Qual equipe teria condições reais de tirar Márquez da Ducati neste momento?

O impacto no grid e o que muda para os coadjuvantes do paddock

A confirmação da renovação fecha uma das últimas grandes janelas de movimentação do mercado de pilotos para 2027. Com Márquez garantido na Ducati, equipes como Aprilia e KTM — que monitoravam o espanhol como opção de alto impacto — precisarão redirecionar suas estratégias de contratação.

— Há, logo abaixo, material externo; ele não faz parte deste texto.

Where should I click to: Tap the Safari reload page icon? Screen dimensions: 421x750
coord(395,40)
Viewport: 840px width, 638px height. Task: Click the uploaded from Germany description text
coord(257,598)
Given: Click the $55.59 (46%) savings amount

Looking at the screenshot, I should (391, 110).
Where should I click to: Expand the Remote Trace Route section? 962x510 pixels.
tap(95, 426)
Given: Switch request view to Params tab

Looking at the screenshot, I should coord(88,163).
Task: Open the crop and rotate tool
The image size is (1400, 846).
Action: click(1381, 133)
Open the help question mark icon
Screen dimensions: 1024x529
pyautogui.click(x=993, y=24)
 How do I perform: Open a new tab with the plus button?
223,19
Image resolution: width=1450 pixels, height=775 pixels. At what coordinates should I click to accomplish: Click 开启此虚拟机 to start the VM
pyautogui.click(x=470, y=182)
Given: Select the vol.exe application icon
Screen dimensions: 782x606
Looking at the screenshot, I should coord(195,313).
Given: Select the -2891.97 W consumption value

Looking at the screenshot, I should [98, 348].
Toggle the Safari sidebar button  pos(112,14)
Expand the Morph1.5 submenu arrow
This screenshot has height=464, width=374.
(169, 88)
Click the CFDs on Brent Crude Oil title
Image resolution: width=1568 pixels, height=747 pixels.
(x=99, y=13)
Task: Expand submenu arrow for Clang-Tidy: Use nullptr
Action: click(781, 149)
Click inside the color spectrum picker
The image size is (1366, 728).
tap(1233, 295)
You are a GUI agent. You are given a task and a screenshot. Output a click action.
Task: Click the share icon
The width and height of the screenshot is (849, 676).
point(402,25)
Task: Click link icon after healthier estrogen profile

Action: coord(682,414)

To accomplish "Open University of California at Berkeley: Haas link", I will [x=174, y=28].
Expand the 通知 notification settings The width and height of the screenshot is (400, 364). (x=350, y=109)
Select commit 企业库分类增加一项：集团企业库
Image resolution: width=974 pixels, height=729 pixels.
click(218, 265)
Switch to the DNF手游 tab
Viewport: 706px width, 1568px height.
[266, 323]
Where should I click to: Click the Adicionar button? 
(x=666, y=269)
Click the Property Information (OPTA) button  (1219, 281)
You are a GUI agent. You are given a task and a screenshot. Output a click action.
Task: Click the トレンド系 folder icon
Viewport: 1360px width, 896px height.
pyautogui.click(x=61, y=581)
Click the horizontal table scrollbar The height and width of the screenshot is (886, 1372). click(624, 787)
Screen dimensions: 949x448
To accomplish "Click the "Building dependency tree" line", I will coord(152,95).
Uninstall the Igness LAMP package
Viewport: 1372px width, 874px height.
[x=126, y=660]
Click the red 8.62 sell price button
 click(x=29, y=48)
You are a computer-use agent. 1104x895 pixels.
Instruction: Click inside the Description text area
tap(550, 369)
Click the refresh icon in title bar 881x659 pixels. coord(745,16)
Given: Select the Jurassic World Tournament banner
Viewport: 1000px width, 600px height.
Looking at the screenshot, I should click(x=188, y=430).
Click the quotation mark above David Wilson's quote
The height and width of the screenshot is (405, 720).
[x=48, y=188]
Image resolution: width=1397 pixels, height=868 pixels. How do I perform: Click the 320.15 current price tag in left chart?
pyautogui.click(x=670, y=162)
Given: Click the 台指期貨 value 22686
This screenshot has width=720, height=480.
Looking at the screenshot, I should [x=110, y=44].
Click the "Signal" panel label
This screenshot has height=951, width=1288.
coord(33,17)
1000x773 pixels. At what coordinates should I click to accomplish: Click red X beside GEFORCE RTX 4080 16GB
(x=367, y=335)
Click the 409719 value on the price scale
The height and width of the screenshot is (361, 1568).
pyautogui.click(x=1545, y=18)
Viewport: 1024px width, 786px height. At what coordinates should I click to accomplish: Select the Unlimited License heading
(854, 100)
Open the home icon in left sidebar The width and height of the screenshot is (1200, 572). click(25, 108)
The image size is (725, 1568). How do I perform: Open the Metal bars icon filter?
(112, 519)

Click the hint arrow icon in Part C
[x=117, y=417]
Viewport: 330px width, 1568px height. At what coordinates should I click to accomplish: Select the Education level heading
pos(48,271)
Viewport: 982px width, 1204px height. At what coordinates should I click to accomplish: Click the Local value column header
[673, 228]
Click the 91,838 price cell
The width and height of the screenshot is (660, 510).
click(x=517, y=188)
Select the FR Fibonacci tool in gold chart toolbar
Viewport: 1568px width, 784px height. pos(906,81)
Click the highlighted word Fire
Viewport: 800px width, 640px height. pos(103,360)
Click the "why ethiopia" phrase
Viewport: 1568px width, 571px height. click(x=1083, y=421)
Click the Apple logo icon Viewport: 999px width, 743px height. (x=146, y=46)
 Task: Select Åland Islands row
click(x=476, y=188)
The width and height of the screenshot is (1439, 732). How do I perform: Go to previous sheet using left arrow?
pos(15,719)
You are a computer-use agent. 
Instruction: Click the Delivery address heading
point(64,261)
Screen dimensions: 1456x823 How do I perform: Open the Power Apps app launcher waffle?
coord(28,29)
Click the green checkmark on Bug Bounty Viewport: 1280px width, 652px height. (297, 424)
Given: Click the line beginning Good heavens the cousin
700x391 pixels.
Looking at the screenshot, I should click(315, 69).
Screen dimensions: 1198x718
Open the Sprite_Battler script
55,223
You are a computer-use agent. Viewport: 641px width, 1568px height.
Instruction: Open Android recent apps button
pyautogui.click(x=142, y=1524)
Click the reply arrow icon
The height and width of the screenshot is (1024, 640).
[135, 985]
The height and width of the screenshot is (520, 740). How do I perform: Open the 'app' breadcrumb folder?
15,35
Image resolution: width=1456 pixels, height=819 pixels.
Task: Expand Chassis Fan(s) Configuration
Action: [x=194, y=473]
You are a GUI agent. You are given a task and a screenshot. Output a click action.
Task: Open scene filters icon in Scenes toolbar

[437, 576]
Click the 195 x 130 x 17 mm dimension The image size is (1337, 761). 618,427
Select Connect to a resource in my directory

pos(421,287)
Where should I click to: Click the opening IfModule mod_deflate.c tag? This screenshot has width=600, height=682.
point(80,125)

A Aprilia, que nos últimos dois anos investiu pesado no desenvolvimento da RS-GP e contratou nomes como Jorge Martín para 2025, precisará construir seu projeto de 2027 sem poder contar com Márquez como âncora. A KTM, por sua vez, ainda lida com instabilidade financeira após o processo de reestruturação iniciado em 2024, e dificilmente teria condições de competir financeiramente com a proposta da Ducati.

Para pilotos jovens da estrutura Ducati, como Enea Bastianini e Franco Morbidelli, a permanência de Márquez como piloto de fábrica reforça a hierarquia interna. O espanhol tem prioridade no desenvolvimento técnico da moto e nos dados de telemetria compartilhados — vantagem que se traduz em tempo de pista e recursos de engenharia.

Outro nome diretamente afetado é Pedro Acosta, o jovem espanhol da KTM apontado como principal candidato a substituir Márquez caso ele deixasse a Ducati. Com a renovação confirmada, Acosta segue no projeto da marca austríaca, pelo menos até que uma janela real se abra.

"Márquez na Ducati até 2028 muda o planejamento de todo mundo. As equipes que esperavam uma janela em 2027 vão ter que buscar outras soluções", disse uma fonte do paddock ouvida pela agência GPOne.

A próxima etapa da MotoGP acontece no GP da França, em Le Mans, no dia 11 de maio — e Márquez chega ao circuito francês como um dos favoritos ao título de 2026, com o contrato de renovação praticamente selado e a Ducati firme na liderança do campeonato de construtores.